Mais l’un n’empêche pas l’autre ! La femme a besoin de l’homme, comme lui a besoin d’elle. Ils sont complémentaires. Maintenant, il n’est écrit nulle part que la femme doit céder sa dignité ou ses droits pour être heureuse en ménage. Le respect et la sincérité s’établissent dès le premier jour. Si l’on s’amuse, par contre, à jouer la comédie pendant les fiançailles, il ne faut pas se lamenter par la suite.

L’homme marocain connaît-il l’amour ?

évidemment. J’observe beaucoup les hommes pendant mes spectacles. Il est facile de noter la tendresse qu’ils portent à leur partenaire. Peut-être que l’homme marocain l’exprime moins en raison des traditions conservatrices.

En parlant de conservatisme, que pensez-vous de “l’art propre” ?

Je trouve illogique de mettre des chaînes à l’art et à l’expression artistique. Je ne vais pas monter sur scène, par exemple, chanter sur une musique qui me prend aux tripes sans danser. Si je ne réagis pas à mes propres chansons, comment voudrais-je que le public s’enflamme et pourquoi chanterais-je dans ce cas ?
Pensez-vous que la danse et l’art, en général, peuvent faire évoluer les mentalités ?
Bien entendu. Je pense que cela joue un rôle extraordinaire dans la désexualisation du corps. La parabole et les chaînes satellitaires ont déjà largement contribué à décomplexer les téléspectateurs du corps.

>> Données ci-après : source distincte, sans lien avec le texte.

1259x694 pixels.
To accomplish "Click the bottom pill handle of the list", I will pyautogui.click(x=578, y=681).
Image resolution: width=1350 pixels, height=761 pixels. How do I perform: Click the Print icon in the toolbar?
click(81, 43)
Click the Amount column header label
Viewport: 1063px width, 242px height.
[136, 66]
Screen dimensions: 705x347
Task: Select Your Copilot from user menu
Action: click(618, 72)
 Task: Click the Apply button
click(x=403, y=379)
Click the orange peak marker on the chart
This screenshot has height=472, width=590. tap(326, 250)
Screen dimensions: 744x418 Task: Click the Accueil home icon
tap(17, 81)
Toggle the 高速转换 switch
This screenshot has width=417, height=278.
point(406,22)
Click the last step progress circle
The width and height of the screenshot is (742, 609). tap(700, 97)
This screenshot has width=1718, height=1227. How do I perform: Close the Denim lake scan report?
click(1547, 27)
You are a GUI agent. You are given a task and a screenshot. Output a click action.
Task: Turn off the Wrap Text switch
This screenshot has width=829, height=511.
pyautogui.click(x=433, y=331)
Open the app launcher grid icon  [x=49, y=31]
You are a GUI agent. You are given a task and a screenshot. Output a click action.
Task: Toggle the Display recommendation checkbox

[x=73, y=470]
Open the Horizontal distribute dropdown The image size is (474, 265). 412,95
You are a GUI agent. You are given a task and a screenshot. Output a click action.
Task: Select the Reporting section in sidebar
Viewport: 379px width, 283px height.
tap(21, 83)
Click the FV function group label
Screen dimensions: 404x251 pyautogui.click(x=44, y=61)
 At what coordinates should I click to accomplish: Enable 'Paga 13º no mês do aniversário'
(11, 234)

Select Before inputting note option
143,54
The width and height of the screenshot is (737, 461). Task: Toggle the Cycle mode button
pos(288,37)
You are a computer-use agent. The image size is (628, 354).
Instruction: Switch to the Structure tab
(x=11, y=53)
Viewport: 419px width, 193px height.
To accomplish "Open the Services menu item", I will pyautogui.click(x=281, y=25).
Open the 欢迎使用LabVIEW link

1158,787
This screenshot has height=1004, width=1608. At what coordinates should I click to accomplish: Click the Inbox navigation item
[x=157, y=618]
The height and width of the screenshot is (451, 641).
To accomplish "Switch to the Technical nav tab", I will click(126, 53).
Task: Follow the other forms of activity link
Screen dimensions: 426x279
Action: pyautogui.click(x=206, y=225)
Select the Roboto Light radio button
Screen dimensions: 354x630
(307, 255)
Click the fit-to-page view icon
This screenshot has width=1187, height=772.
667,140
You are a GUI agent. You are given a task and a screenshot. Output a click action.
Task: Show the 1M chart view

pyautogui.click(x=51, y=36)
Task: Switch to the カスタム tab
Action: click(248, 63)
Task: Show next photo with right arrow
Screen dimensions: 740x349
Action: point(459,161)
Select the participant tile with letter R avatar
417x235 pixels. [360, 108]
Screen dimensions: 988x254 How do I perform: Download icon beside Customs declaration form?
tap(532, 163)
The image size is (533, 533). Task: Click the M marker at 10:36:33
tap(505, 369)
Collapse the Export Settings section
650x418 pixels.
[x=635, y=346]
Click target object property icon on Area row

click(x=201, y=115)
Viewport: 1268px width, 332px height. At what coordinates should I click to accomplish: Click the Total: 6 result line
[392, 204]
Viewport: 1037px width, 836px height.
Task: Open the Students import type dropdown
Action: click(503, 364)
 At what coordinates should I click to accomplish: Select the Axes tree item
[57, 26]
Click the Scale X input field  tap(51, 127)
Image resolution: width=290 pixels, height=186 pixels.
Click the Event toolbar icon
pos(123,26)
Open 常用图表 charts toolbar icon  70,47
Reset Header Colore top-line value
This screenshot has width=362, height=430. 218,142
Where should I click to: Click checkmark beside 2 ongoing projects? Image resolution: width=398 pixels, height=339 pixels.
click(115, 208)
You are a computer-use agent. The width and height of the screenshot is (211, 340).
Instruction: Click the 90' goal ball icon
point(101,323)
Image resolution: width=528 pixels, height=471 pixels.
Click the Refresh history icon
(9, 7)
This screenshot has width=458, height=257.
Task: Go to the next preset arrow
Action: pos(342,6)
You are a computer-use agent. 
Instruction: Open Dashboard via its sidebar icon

Que nous prépare Najat Aatabou actuellement ?

Une chanson sur le harcèlement sexuel, écrite par Mouley Abdelaziz Tahiri. Ce phénomène est devenu omniprésent dans les rues marocaines. On ne voit plus en la femme qu’un sexe ambulant. C’est un sujet qui nécessite beaucoup d’audace et il n’y a que moi pour le chanter. J’estime que j’ai le devoir de le faire, afin de porter le sujet sur la scène artistique… Pourvu que cela calme les débordements de certains.